We left the dining room project last weekend with almost everything shoved in other rooms, the original tiles stacked on a pallet, and the rammed earth subfloor covered with geotextile so the bottoms of our feet sould stay clean. Wednesday, we started digging.
First, we needed to know how much to dig. I wanted to string some taut cord to act as a datum from which we could measure the depth anywhere in the project. I asked the DIY store guy for some string to do this and he started pulling out a length from a dispenser. “No, more like the cord you use when you want bricks to follow a line.”
“Oh,” he said, “you want brick line.” Whatever, I thought, but the package actually says, “Brick Line.” I’ll never fully understand the English language.
We knew there was a gas line and a supply and return line for the central heating. We also knew approximately where it was but opted to use a small gardening spade to uncover around it as if we were on an archaeological dig. In fact, that’s exactly what it was but save for a few nails no treasure was uncovered.
The concrete screed laid over the former veranda had to go, as well. Not only was it going to be impervious to vapour on its own but it was lined beneath with a thick, plastic sheet. This almost certainly explains the damp problem over by the doorway where the screed ends and the first path for ground moisture to exit the covering begins. But, we couldn’t take out all of it due to the aforementioned gas line being embedded in the screed, as well. The hammer drill got as close as I felt comfortable, though, and the improvement to damp control should still be immense (6½ of those 7 square metres are now, once again, breathable).
The dig finally complete after two, long days, we relaid the geotextile and covered it with a layer of perlite a few centimeters thick them covered THAT with another layer of geotextile. This acts as an insulating layer that is one improvement over the original rammed-earth-only version of the subfloor.

**Supplied material**
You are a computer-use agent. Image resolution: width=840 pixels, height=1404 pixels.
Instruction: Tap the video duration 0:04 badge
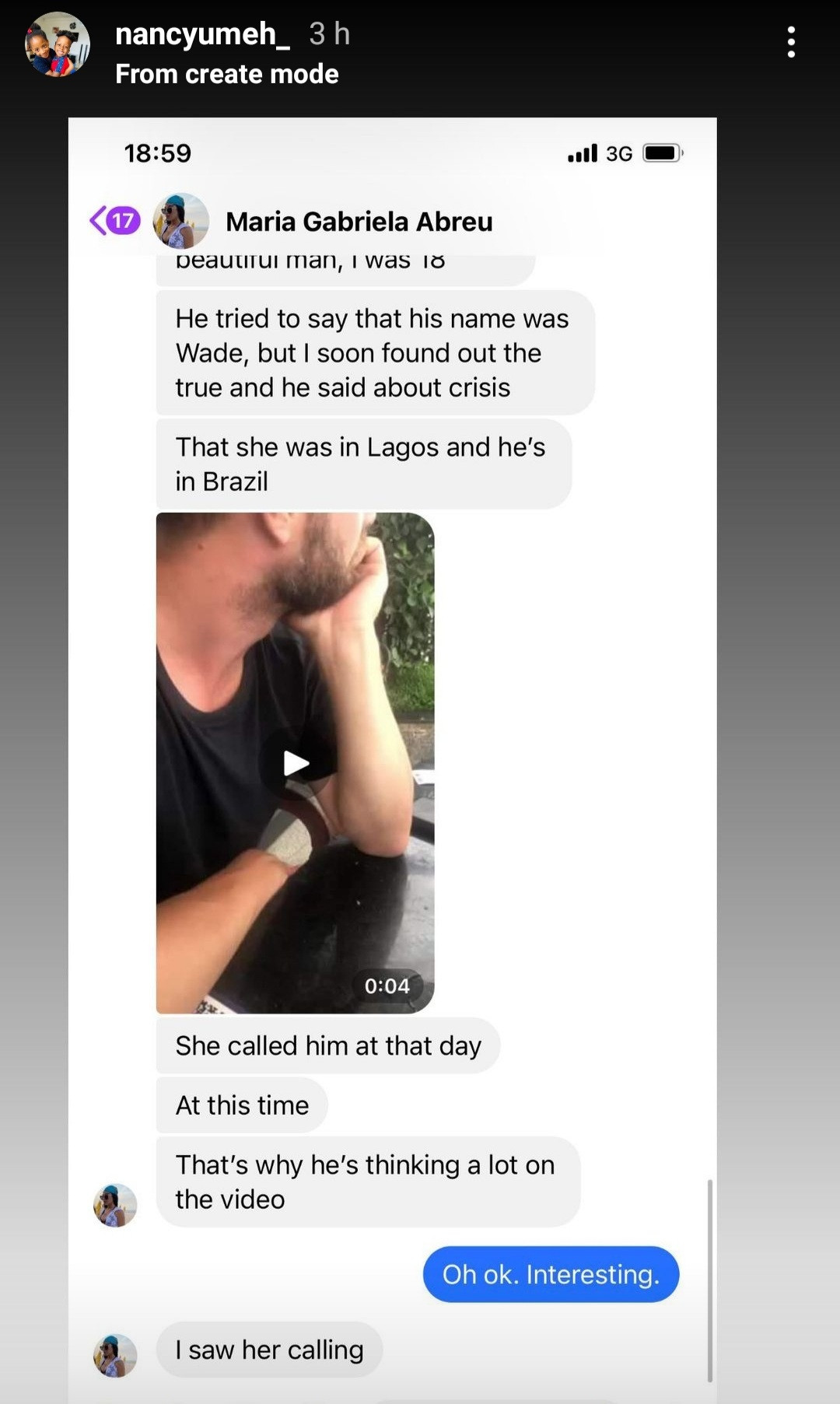(x=387, y=986)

**Work to be completed**
The dining room renovation account above describes what was laid once the dig was complete. List those layers in order, from the bottom up.

**Finished task**
1. Geotextile (relaid)
2. Perlite, a few centimeters thick
3. Another layer of geotextile